The end-of-season NHL standings over the last five years have been a bit like scenes out of Groundhog Day. As sure as Punxsutawney Phil would emerge to look for his shadow at the festival at Gobbler’s Knob each Feb. 2, the Buffalo Sabres and Detroit Red Wings would emerge as league cellar dwellers when the regular-season schedule wrapped.
A few other teams have taken their turns in the bottom third of the league standings over this period, including the Arizona Coyotes, Ottawa Senators and New Jersey Devils. However, the Sabres and Wings have been fixtures, stuck in the mud and spinning their wheels.
The 2021-22 season is about to close with each of them on the outside looking in again. However, both teams showed signs this year of putting the dark times behind them and stepping into the light. Though the eight playoff teams in the Eastern Conference this season will almost certainly remain competitive next year, there is bound to be at least one team that falls off the pace early and can’t recover. Think this year’s New York Islanders. If that happens, it’s not unreasonable to think the Sabres and Wings can be the ones pushing to take that spot in the tournament.
How did these teams stay in neutral for so long, and what’s different now?
Let’s start with the Sabres. Over the last 10 years, they have been as cold as a Buffalo winter. Their highest finish in the overall standings was 23rd, something they accomplished twice and also where they currently sit in 2021-22. Their other finishes were 31st (twice), 30th (twice), 25th, 26th, 27th and 28th. It’s an incredible run of futility.
Buffalo can’t even blame bad drafting for its plight. Since 2010, the Sabres have made 14 first-round picks, and they have hit on every single one of them in terms of that player becoming (or being on the verge of becoming) an NHL regular. The list includes Mark Pysyk, Joel Armia, Mikhail Grigorenko, Zemgus Girgensons, Rasmus Ristolainen, Nikita Zadorov, Sam Reinhart, Jack Eichel, Alexander Nylander, Casey Mittelstadt, Rasmus Dahlin, Dylan Cozens, Jack Quinn and Owen Power. Not a murderer’s row, but several players that would constitute high-end talent and no outright whiffs.

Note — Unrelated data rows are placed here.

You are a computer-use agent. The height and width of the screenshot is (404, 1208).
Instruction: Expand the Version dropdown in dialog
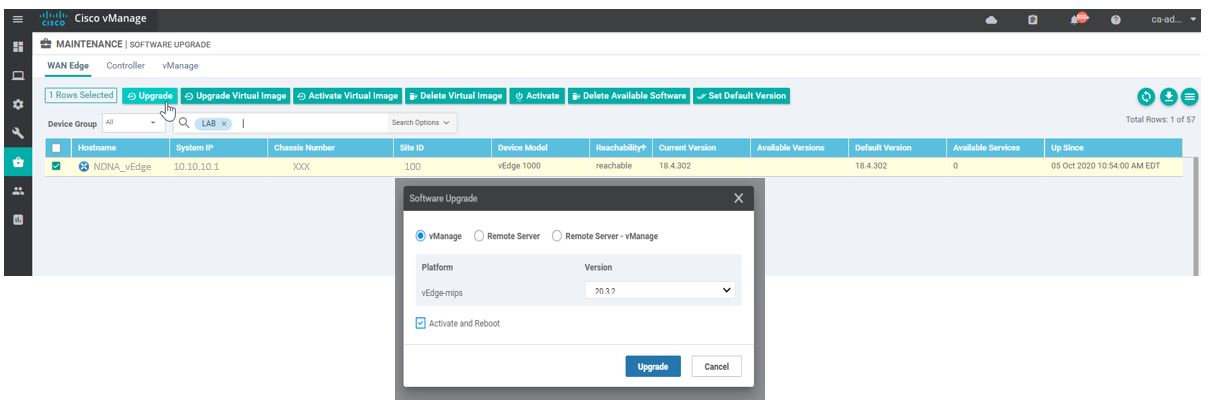coord(660,291)
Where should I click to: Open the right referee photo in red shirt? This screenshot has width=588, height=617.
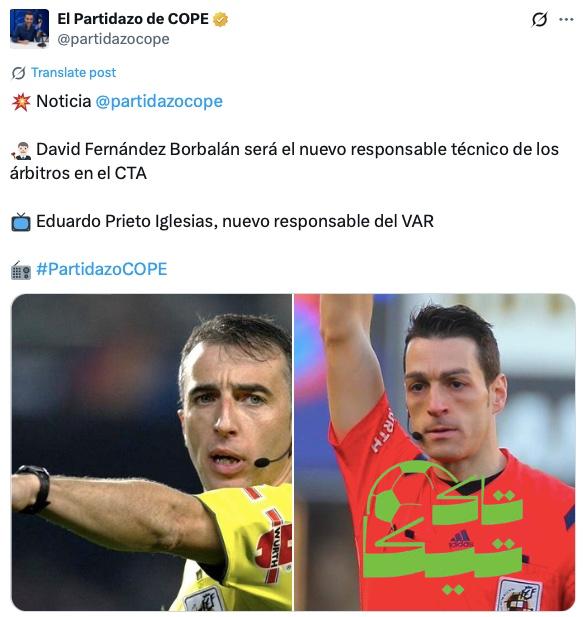tap(435, 452)
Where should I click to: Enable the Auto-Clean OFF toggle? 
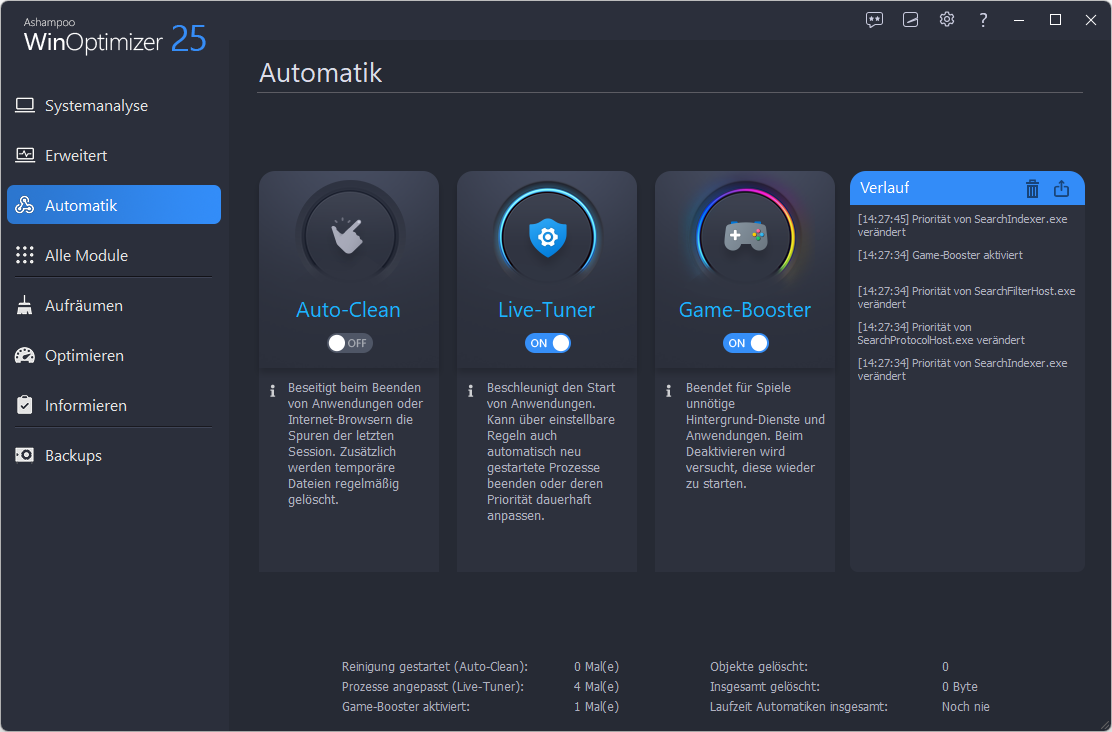click(349, 343)
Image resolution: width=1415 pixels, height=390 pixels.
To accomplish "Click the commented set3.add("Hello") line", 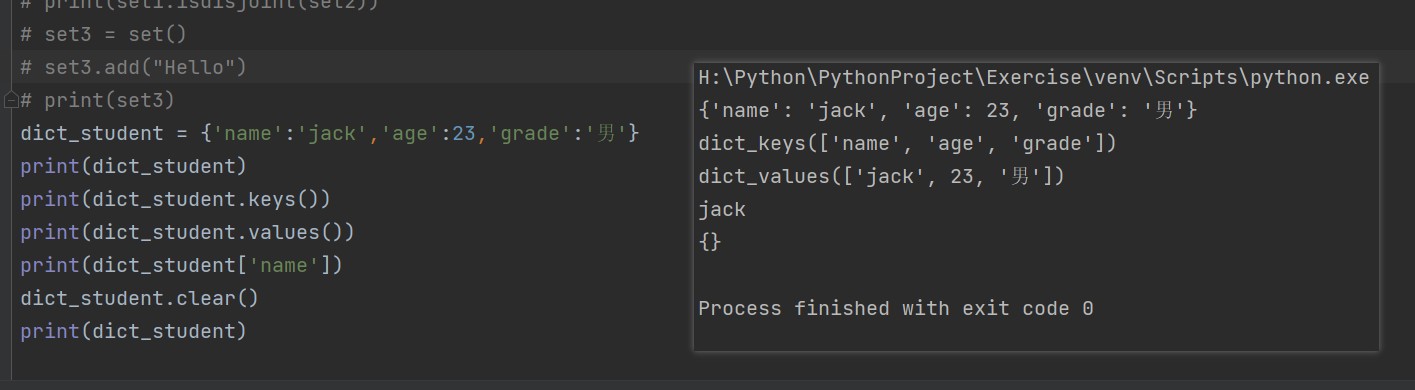I will coord(133,67).
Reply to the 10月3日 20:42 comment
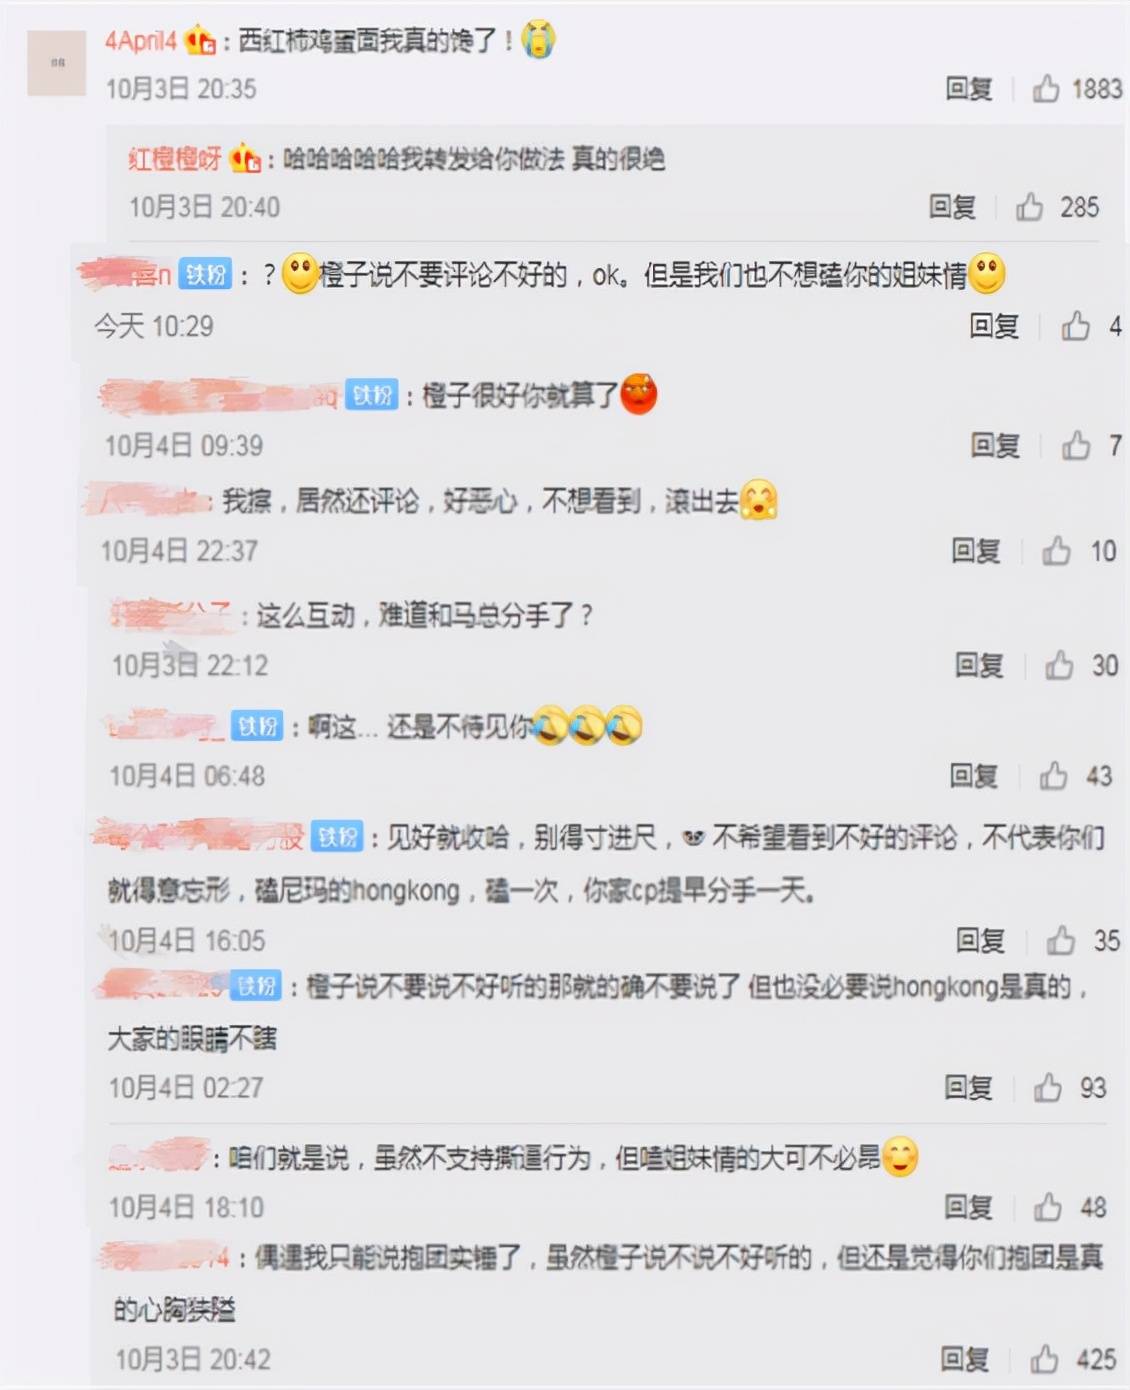The height and width of the screenshot is (1390, 1130). tap(965, 1359)
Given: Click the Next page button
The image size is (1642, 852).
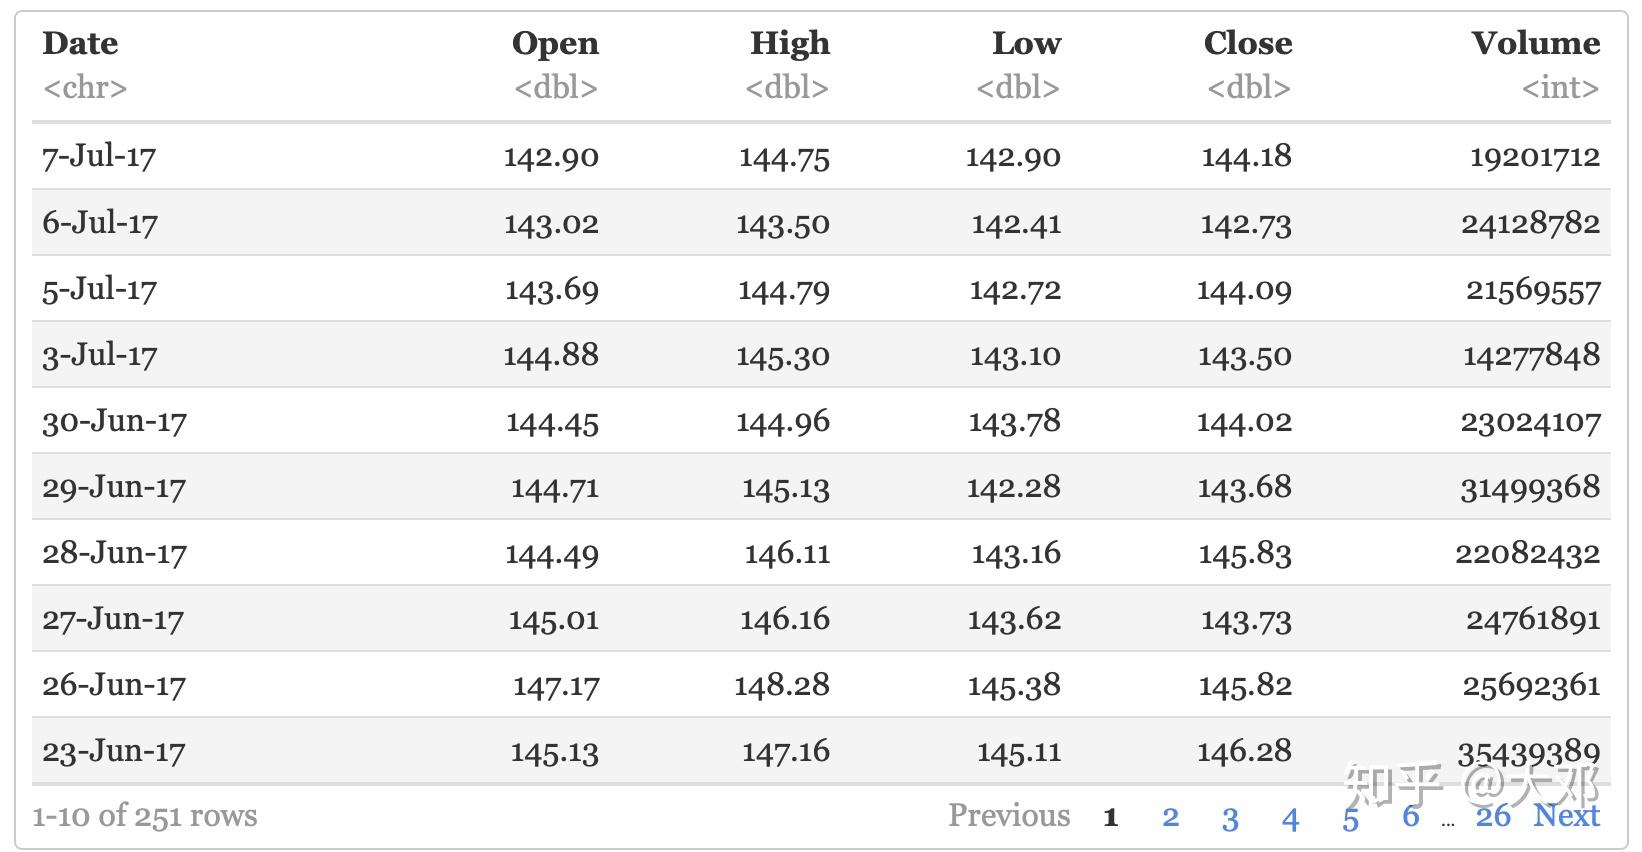Looking at the screenshot, I should pos(1566,816).
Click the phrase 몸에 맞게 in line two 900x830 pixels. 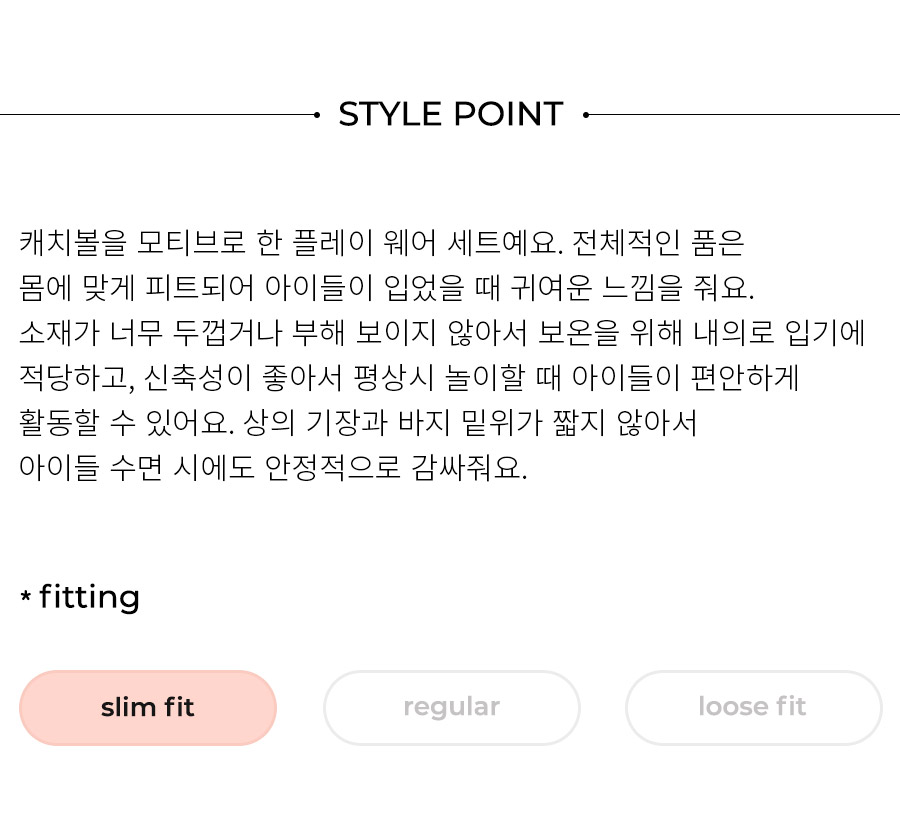tap(77, 288)
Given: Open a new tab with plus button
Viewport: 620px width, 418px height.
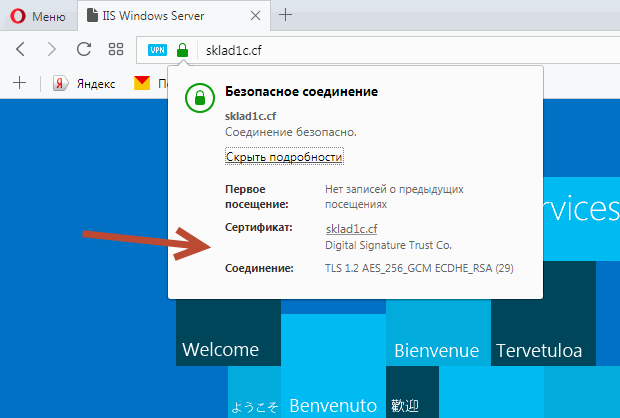Looking at the screenshot, I should tap(286, 15).

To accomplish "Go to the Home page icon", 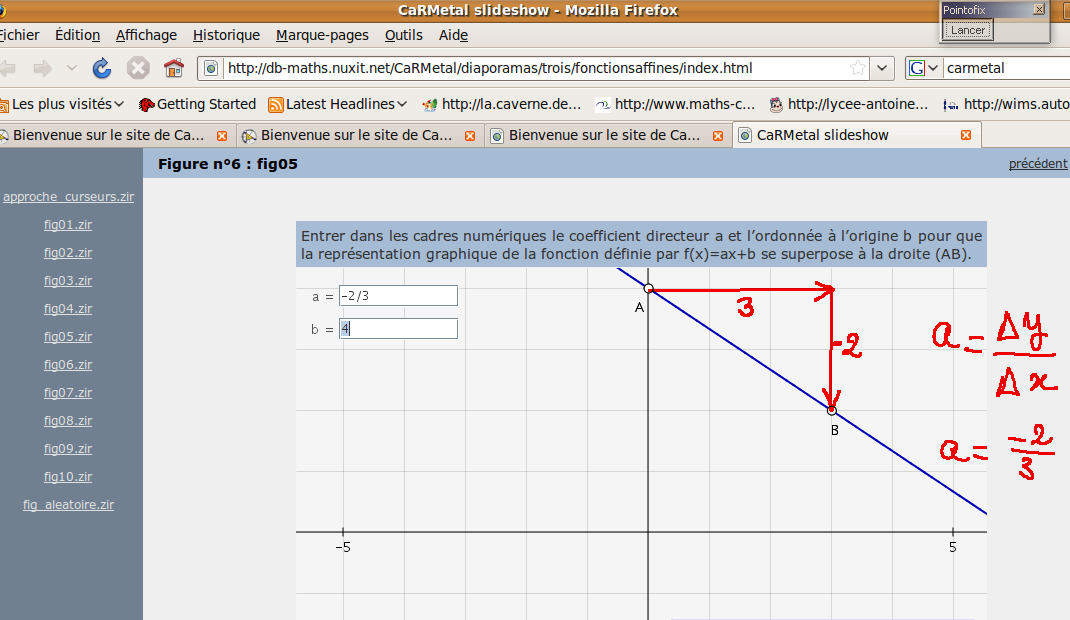I will (174, 68).
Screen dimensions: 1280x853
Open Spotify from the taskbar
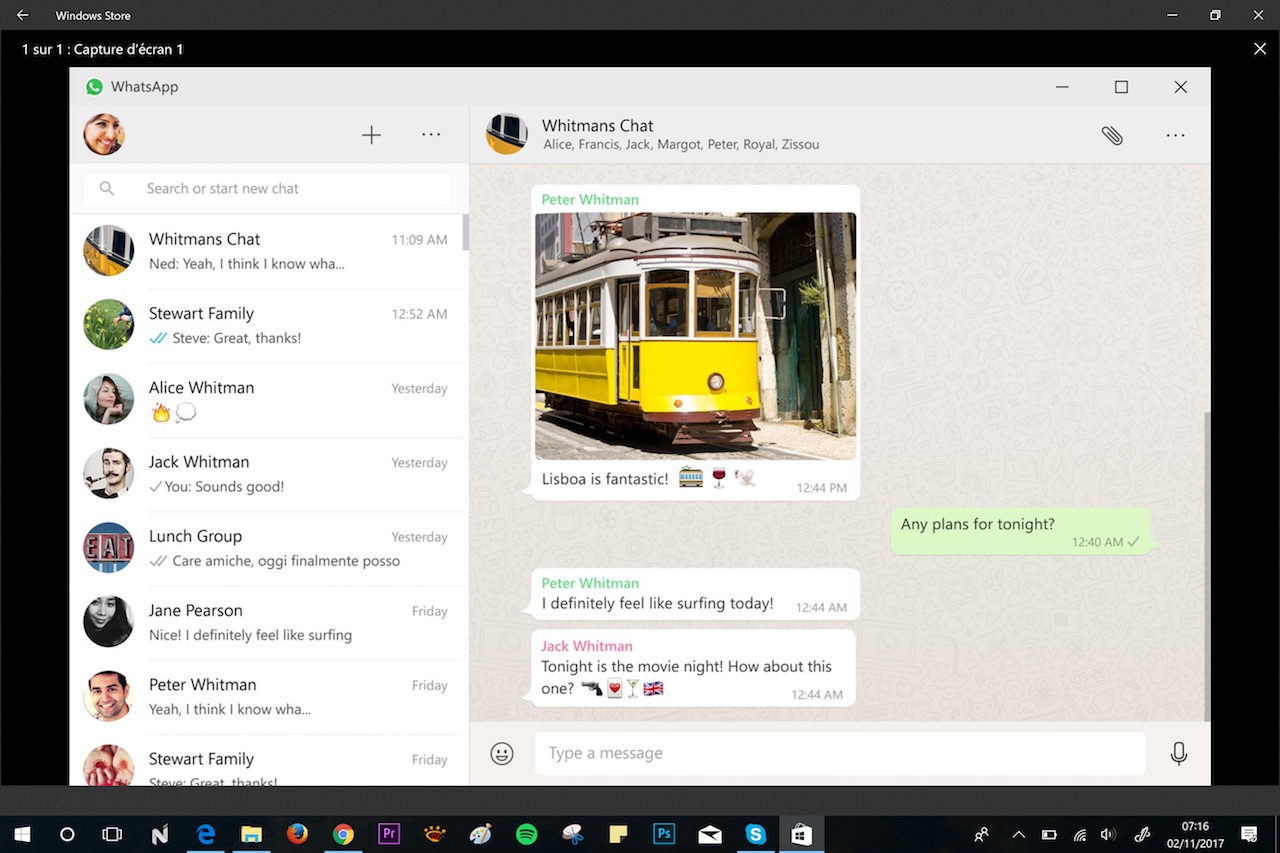[526, 833]
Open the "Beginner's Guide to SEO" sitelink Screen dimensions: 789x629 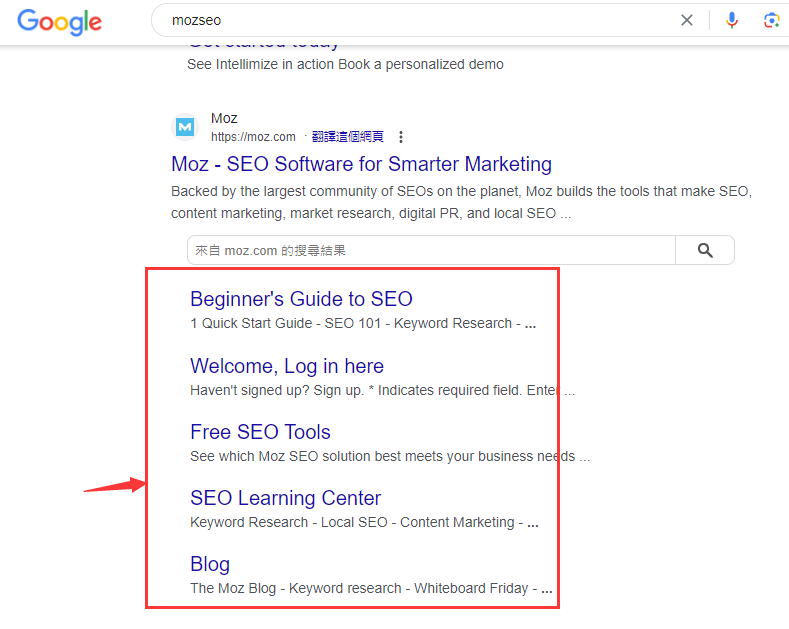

During that span, the Sabres also drafted Jake McCabe, Linus Ullmark, JT Compher, Cal Petersen, Brendan Lemieux, Rasmus Asplund and Victor Olofsson. The Sabres have been able to identify talent, but they just haven’t been able to keep or develop enough of the players they have selected. Whether it’s losing players through free agency or trading them away before they reach their ceilings, Buffalo just hasn’t been able to turn its strong annual draft position into an advantage.
Even Eichel, perhaps their most talented draft pick ever (with due deference paid to Gilbert Perreault, Alex Mogilny and Ryan Miller), eventually had to be shipped out in a deal with the Vegas Golden Knights, following a lack of alignment with management on just about everything, including how to treat his neck injury.